The central negative aspect of repression psychology is that it does not address any deeper issues that may be causing distress in someone's life, such as unresolved trauma or long-term mental health issues that need attention and treatment.

Additionally, studies show that suppressing these thoughts and experiences can lead to further psychological problems if left unresolved for too long. They can eventually resurface as intrusive thoughts or sudden breakdowns at unexpected moments when triggered unexpectedly by something in the environment or an internal thought pattern.

Lastly, repressing one's feelings can lead to unhealthy coping strategies such as substance abuse, avoidance behaviors, self-harm, etc., which will only intensify psychological distress rather than address its underlying root cause(s).

A neuroscientific view of repression psychology

At the neurobiological level, studies show that the hippocampus is integral to remembering experiences or events. To suppress these memories, this research shows that another part of your brain (the lateral prefrontal cortex) must disengage the hippocampal activation to inhibit memory recall. In other words, recalling intrusive memories causes the brain to influence unwanted memories. 

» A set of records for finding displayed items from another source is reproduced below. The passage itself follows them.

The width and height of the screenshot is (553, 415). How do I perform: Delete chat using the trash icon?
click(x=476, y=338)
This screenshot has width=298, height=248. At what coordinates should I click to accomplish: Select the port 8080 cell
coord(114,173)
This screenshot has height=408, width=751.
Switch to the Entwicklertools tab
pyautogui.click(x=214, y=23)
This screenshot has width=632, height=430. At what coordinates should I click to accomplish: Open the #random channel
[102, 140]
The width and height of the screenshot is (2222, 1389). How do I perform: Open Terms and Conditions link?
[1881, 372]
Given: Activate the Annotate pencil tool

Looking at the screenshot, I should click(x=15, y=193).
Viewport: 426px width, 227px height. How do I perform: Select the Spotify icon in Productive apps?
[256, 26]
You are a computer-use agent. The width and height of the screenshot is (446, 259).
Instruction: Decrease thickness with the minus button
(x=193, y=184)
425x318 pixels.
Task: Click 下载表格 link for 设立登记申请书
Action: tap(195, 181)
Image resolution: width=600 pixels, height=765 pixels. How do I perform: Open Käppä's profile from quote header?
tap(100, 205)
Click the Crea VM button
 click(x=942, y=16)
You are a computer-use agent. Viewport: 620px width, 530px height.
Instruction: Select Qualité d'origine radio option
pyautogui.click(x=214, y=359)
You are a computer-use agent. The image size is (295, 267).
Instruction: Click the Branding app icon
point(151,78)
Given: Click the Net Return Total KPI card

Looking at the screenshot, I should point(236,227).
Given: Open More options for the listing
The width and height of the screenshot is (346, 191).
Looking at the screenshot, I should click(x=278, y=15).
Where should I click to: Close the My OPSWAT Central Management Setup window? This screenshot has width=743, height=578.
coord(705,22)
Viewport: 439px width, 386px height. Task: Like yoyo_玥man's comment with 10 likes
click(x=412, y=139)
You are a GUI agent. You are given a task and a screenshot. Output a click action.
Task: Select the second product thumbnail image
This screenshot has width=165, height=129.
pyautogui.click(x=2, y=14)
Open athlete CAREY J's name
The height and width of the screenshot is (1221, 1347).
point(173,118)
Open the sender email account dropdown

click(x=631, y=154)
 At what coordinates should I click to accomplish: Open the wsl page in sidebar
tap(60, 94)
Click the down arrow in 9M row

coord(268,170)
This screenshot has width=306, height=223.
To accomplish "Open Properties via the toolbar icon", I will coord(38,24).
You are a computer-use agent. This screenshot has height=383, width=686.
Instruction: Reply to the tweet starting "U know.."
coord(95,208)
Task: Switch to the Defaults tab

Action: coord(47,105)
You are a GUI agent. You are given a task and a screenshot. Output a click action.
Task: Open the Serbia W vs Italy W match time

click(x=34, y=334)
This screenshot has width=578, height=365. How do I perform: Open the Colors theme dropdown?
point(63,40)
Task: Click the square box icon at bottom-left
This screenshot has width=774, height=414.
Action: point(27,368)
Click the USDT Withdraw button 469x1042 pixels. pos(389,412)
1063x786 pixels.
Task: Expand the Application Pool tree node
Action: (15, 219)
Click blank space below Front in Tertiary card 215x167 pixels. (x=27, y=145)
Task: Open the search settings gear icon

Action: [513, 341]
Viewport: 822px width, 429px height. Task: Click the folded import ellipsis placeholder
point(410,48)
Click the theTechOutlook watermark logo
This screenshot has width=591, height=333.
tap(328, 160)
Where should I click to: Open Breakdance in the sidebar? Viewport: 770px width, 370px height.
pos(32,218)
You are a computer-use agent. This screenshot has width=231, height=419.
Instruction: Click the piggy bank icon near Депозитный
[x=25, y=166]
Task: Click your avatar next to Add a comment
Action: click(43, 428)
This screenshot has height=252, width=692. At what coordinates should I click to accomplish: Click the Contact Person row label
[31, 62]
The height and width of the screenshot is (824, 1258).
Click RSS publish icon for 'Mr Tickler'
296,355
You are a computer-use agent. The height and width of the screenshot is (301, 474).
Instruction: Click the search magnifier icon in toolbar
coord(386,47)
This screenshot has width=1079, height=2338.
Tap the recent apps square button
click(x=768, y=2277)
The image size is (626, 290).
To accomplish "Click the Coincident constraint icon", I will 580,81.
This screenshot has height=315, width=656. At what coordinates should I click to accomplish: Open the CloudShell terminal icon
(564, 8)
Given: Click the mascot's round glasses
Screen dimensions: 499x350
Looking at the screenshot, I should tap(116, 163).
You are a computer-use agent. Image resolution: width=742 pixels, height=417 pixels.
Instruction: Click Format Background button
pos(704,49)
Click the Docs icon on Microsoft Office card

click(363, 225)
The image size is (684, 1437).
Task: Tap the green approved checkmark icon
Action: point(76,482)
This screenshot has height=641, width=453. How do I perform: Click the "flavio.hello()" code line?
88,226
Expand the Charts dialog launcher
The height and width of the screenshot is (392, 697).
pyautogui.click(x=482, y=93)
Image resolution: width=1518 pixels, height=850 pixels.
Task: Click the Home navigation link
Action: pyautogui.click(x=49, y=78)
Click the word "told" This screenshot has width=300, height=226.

The influence of emotions on memory alteration and suppression

Researchers have also developed theories about how memory can be altered during traumatic events. For example, they've concluded that the amygdala is likely to trigger the brain to recall unpleasant or traumatic memories, which can create the experience of reliving the event. This means that emotions play an integral part in altering memories as they are stored in our brains and can even cause our brains to repress specific memories associated with negative emotions actively. 

Furthermore, research has shown that stress hormones such as cortisol play key roles in suppressing memories associated with negative experiences or events. Cortisol helps manage stress responses by blocking certain areas of our brain that store information about traumatic events. As such, high cortisol levels can lead to increased suppression, making it difficult to remember those experiences or events over time. 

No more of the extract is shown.